So, for mergekit-moe, if we use 'hidden' gate method, we have to provide at least one positive prompt for each expert. How those hidden states can make the right routing dicision? Can you provide some explanations for it.

ZeyuTeng96 avatar Jan 17 '24 08:01 ZeyuTeng96

Another question we cannot guarantee all experts have similar hidden state result as the base model. How come the base model's hidden states can be used for gate routing?

ZeyuTeng96 avatar Jan 17 '24 08:01 ZeyuTeng96

The way the positive/negative prompts are used is pretty simple. Routing in Mixtral assigns scores to each expert with a single matrix multiplication, essentially doing a dot product of a vector with the model's hidden state for each expert (for each layer) and using the two with the largest values. The script aims to come up with vectors that have maximal dot products with the hidden states associated with your positive prompts.

The way it actually does this is embarrassingly simple - it just averages the hidden states for all positive prompts given (minus the hidden states for the negative prompts).

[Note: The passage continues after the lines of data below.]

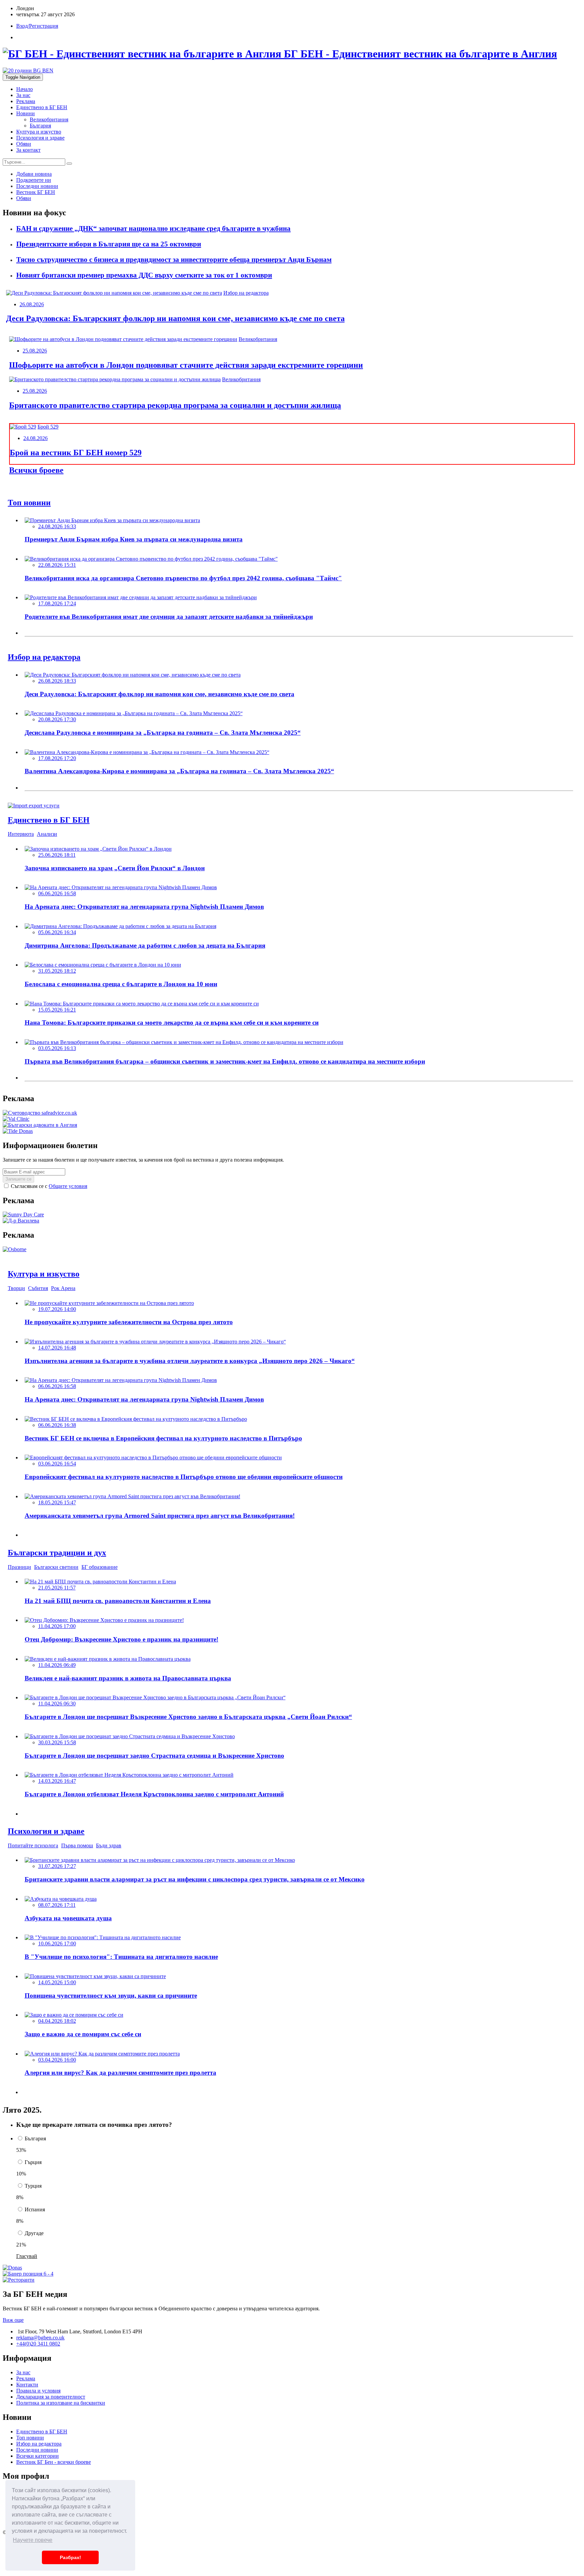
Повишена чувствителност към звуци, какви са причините (111, 1995)
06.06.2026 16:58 (57, 893)
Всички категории (37, 2456)
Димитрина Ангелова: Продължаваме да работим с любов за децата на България (145, 945)
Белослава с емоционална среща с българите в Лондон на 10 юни (121, 984)
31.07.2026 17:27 (57, 1866)
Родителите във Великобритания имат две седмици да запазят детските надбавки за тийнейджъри (169, 616)
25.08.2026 (35, 351)
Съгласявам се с (48, 1186)
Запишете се (18, 1179)
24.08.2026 (35, 438)
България (40, 125)
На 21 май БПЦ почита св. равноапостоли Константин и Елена (118, 1600)
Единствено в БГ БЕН (41, 107)
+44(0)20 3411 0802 (38, 2344)
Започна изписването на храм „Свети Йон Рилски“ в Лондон (115, 868)
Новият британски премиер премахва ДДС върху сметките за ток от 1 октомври (144, 275)
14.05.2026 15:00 (57, 1982)
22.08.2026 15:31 (57, 565)
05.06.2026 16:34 (57, 932)
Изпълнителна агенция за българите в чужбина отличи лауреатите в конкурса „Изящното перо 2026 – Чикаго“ (190, 1360)
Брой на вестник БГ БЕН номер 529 (76, 452)
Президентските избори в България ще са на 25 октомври (108, 244)
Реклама (25, 101)
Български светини (56, 1567)
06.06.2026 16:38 (57, 1425)
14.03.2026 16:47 (57, 1781)
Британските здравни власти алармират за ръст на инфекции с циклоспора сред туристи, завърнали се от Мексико (195, 1879)
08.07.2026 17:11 (57, 1905)
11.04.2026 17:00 (57, 1626)
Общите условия (68, 1186)
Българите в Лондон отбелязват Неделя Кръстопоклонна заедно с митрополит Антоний (154, 1794)
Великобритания (49, 119)
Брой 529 (48, 427)
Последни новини (37, 2450)
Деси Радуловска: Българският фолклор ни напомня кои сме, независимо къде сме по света (175, 318)
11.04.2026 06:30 (57, 1703)
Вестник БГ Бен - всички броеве (53, 2462)
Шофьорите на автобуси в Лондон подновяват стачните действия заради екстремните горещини (186, 365)
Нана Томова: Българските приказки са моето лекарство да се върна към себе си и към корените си (172, 1022)
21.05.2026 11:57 (57, 1587)
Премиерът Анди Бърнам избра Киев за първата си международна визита (134, 539)
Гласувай (26, 2256)
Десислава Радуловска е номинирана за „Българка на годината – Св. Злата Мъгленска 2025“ (163, 732)
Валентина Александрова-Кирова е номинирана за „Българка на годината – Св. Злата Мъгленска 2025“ (179, 771)
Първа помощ (77, 1845)
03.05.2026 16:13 (57, 1048)
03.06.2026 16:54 (57, 1463)
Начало (24, 89)
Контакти (27, 2384)
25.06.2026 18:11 (57, 855)
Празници (19, 1567)
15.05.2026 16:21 (57, 1010)
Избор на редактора (246, 293)
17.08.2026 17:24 (57, 603)
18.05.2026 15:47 (57, 1502)
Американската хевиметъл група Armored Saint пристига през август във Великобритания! (160, 1515)
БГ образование (99, 1567)
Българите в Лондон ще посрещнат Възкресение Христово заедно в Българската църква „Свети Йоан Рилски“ (188, 1716)
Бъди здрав (108, 1845)
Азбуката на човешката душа (68, 1918)
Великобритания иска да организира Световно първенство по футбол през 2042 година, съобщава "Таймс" (183, 578)
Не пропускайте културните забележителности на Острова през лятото (129, 1322)
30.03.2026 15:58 (57, 1742)
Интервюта (21, 834)
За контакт (28, 150)
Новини (25, 113)
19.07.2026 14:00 (57, 1309)
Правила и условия (38, 2390)
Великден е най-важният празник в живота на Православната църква (128, 1678)
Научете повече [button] (32, 2540)
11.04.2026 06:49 (57, 1665)
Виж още (13, 2320)
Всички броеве (36, 470)
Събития (38, 1288)
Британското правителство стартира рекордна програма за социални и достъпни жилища (175, 405)
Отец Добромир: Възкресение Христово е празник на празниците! (121, 1639)
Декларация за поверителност (50, 2397)
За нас (23, 95)
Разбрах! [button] (70, 2557)
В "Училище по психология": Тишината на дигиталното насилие (121, 1956)
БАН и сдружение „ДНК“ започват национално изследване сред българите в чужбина (153, 228)
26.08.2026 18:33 (57, 681)
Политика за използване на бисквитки (60, 2403)
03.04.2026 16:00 (57, 2060)
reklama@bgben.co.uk (40, 2337)
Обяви (23, 144)
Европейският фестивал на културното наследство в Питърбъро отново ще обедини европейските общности (184, 1476)
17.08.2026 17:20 (57, 758)
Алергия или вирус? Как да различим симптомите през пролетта (120, 2072)
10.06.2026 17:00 (57, 1943)
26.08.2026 (32, 304)
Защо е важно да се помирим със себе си (83, 2034)
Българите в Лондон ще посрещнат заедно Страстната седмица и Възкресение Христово (154, 1755)
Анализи (47, 834)
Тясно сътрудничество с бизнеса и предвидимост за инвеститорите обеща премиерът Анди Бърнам (174, 260)
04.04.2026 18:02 (57, 2021)
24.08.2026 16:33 (57, 526)
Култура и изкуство (38, 132)
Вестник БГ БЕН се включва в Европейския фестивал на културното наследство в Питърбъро (163, 1438)
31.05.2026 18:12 (57, 971)
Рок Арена (63, 1288)
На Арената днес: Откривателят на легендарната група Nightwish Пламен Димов (144, 906)
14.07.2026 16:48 (57, 1348)
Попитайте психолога (33, 1845)
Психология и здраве (40, 138)
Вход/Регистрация (37, 26)
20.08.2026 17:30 (57, 719)
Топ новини (30, 2437)
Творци (16, 1288)
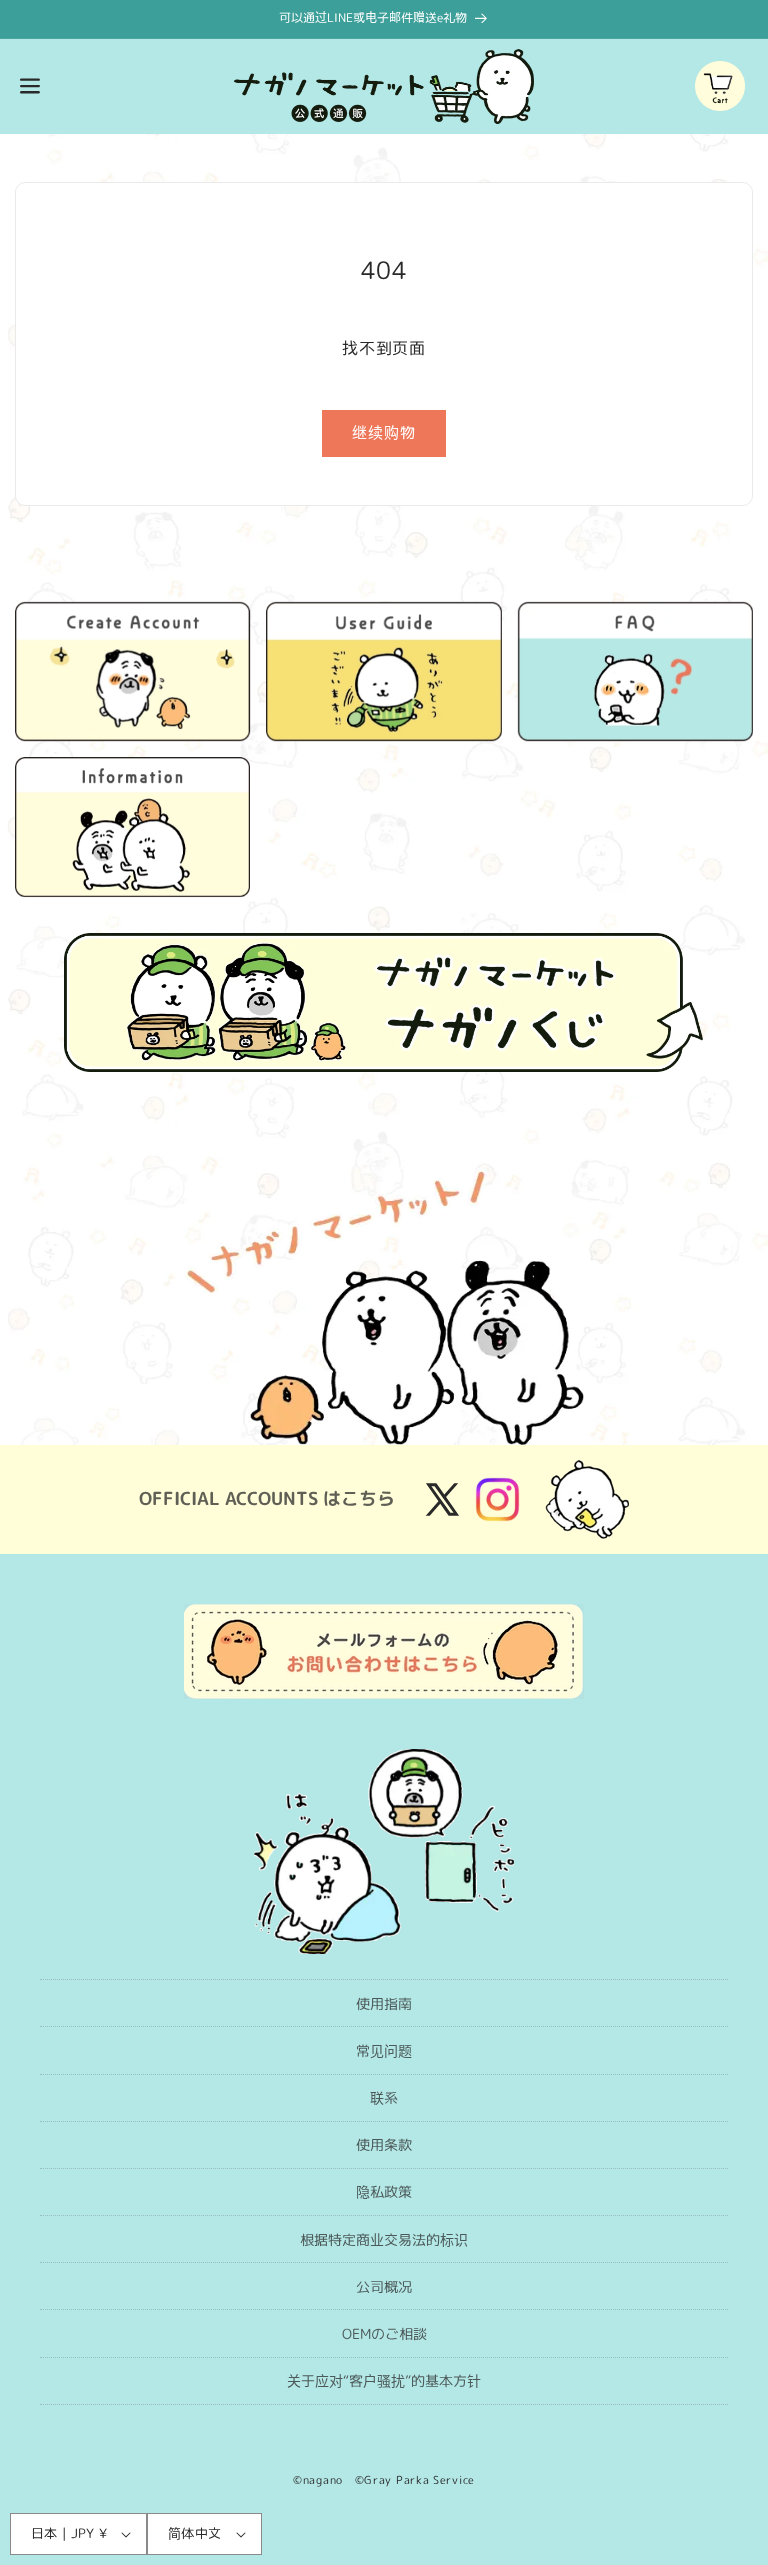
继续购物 (384, 432)
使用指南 (384, 2003)
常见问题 (384, 2050)
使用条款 (384, 2144)
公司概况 (384, 2286)
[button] (30, 86)
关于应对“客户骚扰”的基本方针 (384, 2380)
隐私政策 (384, 2191)
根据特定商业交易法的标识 (384, 2239)
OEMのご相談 (384, 2333)
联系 (384, 2097)
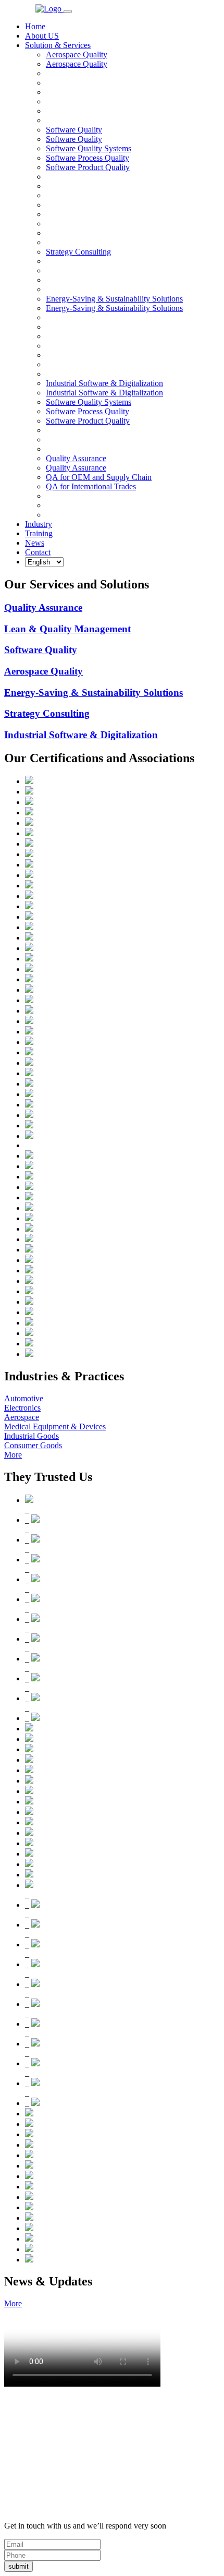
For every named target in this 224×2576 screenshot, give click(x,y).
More (13, 1454)
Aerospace (21, 1417)
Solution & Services (58, 45)
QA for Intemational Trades (91, 486)
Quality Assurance (76, 467)
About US (42, 35)
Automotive (23, 1398)
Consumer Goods (33, 1445)
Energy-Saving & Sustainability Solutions (114, 308)
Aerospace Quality (76, 63)
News (34, 542)
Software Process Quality (87, 157)
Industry (38, 524)
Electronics (22, 1407)
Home (35, 26)
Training (39, 533)
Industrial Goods (31, 1435)
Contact (38, 552)
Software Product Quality (88, 167)
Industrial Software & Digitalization (104, 392)
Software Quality (74, 139)
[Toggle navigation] (68, 11)
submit (18, 2566)
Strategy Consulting (47, 713)
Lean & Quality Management (67, 628)
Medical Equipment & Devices (55, 1426)
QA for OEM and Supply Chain (99, 477)
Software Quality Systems (88, 148)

As for why the base model's hidden states can be used for gate routing? In part because the embedding, LM head, and all self-attention parameters come from the base model, I made the assumption that the latent space of the base model would be a good approximation of the latent space of the final model. This obviously isn't perfect. Given how compatible the latent spaces of fine tunes of a common base tend to be, though (see the script mergekit-layershuffle for a fun party trick), it's a decent assumption in practice. You could probably do something iterative to get a better approximation but that seems like overkill.

Hope this helps!

cg123 avatar Jan 25 '24 05:01 cg123